Financial analysts, and even Governor Jerry Brown, agree that the real debt of the California government is…$400 billion. That’s right. This includes bond issues, retirement and pension fund obligations, and health care for retirees.

My, my. And the state has no way to pay for this staggering debt as it mounts in the future.

“Well, we were just trying to help everybody and give them money and benefits.” Yes, I’m sure you were. Here’s a lollipop and a free ticket to Disneyland for your efforts. Now, are there any adults left in California who can try to salvage the ruins?

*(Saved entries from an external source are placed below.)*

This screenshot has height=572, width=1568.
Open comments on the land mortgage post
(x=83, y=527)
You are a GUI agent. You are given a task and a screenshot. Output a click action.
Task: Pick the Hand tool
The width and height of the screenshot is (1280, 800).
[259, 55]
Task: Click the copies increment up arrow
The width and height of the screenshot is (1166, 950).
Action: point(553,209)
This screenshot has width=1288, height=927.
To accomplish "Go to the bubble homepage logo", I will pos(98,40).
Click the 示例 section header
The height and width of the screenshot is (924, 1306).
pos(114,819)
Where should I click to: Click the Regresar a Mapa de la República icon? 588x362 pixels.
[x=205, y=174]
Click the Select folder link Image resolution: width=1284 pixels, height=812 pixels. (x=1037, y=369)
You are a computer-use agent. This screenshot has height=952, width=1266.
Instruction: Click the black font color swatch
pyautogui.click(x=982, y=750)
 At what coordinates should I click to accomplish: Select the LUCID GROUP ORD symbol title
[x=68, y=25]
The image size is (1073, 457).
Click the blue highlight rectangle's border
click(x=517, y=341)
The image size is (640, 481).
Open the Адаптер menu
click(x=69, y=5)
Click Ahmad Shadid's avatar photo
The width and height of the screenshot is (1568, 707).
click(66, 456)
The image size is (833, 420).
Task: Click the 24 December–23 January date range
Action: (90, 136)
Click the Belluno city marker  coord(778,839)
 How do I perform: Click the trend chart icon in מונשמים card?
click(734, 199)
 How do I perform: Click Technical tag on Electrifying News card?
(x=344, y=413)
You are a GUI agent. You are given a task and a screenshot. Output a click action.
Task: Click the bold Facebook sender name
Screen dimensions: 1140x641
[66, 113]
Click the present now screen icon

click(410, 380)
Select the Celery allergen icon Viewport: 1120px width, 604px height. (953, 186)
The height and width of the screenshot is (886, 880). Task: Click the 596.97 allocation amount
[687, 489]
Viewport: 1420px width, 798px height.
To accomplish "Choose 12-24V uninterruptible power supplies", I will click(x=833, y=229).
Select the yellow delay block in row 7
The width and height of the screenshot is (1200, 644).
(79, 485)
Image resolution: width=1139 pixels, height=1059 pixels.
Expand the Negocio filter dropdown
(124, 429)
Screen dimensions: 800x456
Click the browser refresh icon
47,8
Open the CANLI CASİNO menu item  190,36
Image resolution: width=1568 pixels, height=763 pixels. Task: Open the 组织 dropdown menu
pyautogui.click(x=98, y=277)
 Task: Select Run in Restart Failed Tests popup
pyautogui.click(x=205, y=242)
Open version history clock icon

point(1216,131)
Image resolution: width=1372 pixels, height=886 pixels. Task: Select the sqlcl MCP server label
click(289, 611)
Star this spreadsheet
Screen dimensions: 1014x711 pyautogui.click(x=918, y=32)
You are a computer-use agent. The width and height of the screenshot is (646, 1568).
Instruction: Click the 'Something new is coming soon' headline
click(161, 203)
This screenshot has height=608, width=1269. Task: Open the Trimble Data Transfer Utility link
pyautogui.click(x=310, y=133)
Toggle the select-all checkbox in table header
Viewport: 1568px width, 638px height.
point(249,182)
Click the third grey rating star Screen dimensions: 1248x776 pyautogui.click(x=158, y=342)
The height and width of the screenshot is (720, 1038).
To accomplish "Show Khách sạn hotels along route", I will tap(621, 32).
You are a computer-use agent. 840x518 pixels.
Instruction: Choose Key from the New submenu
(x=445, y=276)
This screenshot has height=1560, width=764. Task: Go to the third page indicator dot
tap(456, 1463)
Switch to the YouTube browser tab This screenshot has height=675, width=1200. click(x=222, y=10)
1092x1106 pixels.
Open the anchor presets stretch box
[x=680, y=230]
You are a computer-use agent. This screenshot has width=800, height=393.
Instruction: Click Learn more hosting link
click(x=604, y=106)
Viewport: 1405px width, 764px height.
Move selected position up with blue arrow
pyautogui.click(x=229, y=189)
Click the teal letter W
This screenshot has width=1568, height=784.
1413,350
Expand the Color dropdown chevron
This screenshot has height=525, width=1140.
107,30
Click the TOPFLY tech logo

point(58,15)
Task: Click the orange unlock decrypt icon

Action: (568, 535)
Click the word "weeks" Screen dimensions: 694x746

But wait, there’s more. The new Trump administration is threatening to cut federal funds to California, unless its sanctuary cities agree to cooperate in handing over illegal immigrants for deportation. So California officials, intent on protecting those immigrants, are pondering ways to replace that lost federal funding. At the top of their to-do list? Withholding state-taxes they’re required to send to Washington every year, and using the money to make up for the new impending shortfall.

This isn’t your great-great grandfather’s tax rebellion. This is a massive debtor-state government bloviating about helping immigrants in need while they, themselves, are drowning in a sea of red ink without a life preserver.

“We don’t care how much money we owe. It doesn’t matter. We’re virtuous. That’s all that counts.”

This is Paul Revere riding his horse backwards shouting, “The creditor is coming! The creditor is coming!”

This is a young junkie knocking on his rich father’s door, yelling, “Dad, I just need to tell you I won’t take your money ever again to buy heroin! I’m independent!”

This is, “Give us your huddled un-screened illegal masses coming through the southern border yearning to obtain free healthcare and driver’s licenses and welfare benefits. And even give us those who are here to commit crimes and terrorist acts and take back California for Mexico. All that matters is that we appear to be virtuous.”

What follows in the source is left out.